Ward forced his way into the international fold back in 2014 when his irresistible domestic form gave then Head Coach Bobby Crutchley no choice but to pick him for the England and Great Britain squads. Ward wasted no time in transferring that form to the international arena, scoring twice in a 3-1 win over Australia on his England debut at the 2014 Champions Trophy.
Then, he was a rough diamond, playing on instinct and playing catch-up to his senior team mates, physically and tactically. Now, with almost 100 international caps, three goals at the Olympic Games in Rio and 50 international goals under his belt, Ward is looking ahead to the World Cup and hoping to make a splash on one of the biggest stages hockey has to offer.
Despite his match-winning goals and his milestone, the Old Georgians striker was keen to draw attention to the role his team mates played in the victory over Belgium.
“I thought the boys were fantastic. Aldo [Alan Forsyth] was brilliant with his two assists; it’s great to be playing up front with him for GB.”
Forsyth, the youngest player to reach 50 Scotland caps, has proven himself in a similar way to Ward, with what seems like an endless supply of goals in domestic hockey.
There have been suggestions that the Great Britain squad can accommodate either Ward of Forsyth but not both. With both being out-and-out goalscorers, both being the main man for their clubs, it’s been suggested that this town ain’t big enough for both of them. Behind the scenes, however both Ward and Forsyth have worked on their all-round game. Simply put, as important as a goal scorer is, international hockey allows no passengers. It is not enough for a player not to contribute to all aspects of the game these days. Forsyth’s role in both of Ward’s strikes against Belgium show the strides both have made on that front and suggest the beginnings of what could be a very fruitful partnership.
As well as Forsyth, Ward heaped praise on Great Britain’s three new caps, Rhys Smith, Zach Wallace and Jack Waller who all shone on their first senior international appearances.
“They were absolutely fantastic. Zach got man of the match and was brilliant it was well deserved.
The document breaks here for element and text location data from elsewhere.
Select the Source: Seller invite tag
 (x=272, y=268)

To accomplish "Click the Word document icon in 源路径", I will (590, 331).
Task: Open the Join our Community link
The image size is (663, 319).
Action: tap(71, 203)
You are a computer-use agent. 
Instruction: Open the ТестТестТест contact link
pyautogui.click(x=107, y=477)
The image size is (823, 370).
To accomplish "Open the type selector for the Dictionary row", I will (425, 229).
He played a key role in the first goal and all of them have big things ahead of them.”
Wallace’s driving run freed up space for Forsyth to find Ward for his first just after half time. And then Wallace and Forsyth combined again for the No13 to fire home via a defender’s stick for his 50th goal in international hockey.
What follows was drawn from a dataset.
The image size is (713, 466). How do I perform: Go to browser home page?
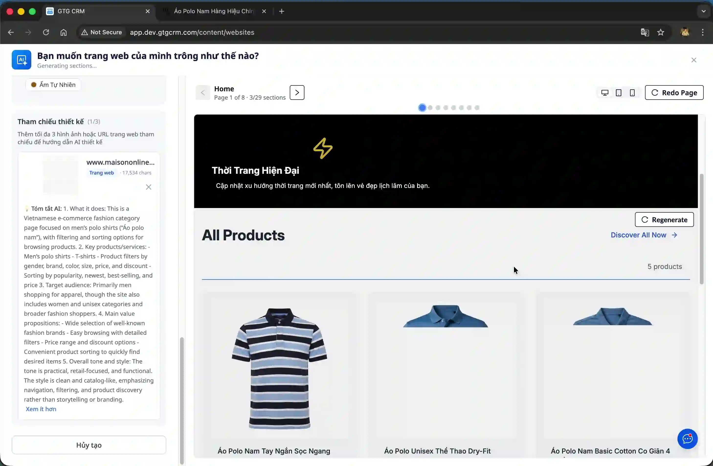[x=63, y=32]
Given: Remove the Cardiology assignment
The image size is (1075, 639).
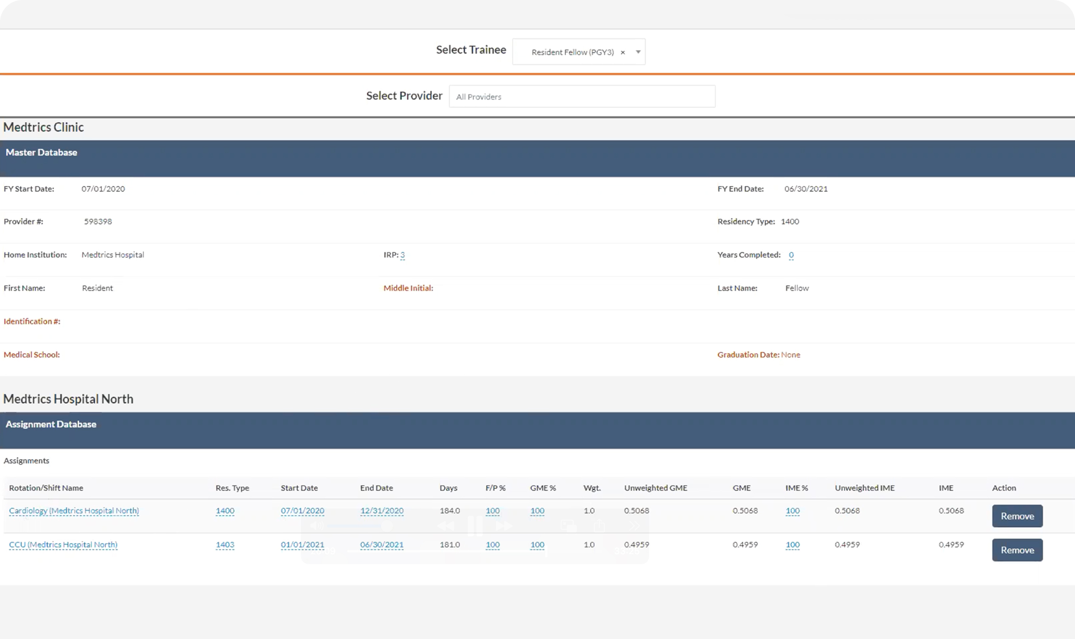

“It’s something you dream of as a kid to score 50 international goals. If you look at it the tally’s quite a lot more for England so it’s nice to grab a couple for GB tonight.”
Despite his frustrations at his own personal display, Ward and his teammates played with a real spring in their step, in part due to the surge of enthusiasm generated by the arrival of new head coach, Danny Kerry.
“Danny’s been fantastic.” beamed the striker afterwards. “He’s brought a new spark to the team and it’s a real breath of fresh air. I’m really looking forward to the future under him.”
“The big thing for us is we’ve been so close to the top nations in the last few years so to beat one of them in a capped game is what we live for and need to do. That grows our confidence going into the Four Nations and then the World Cup and that hopefully will be where it comes together.”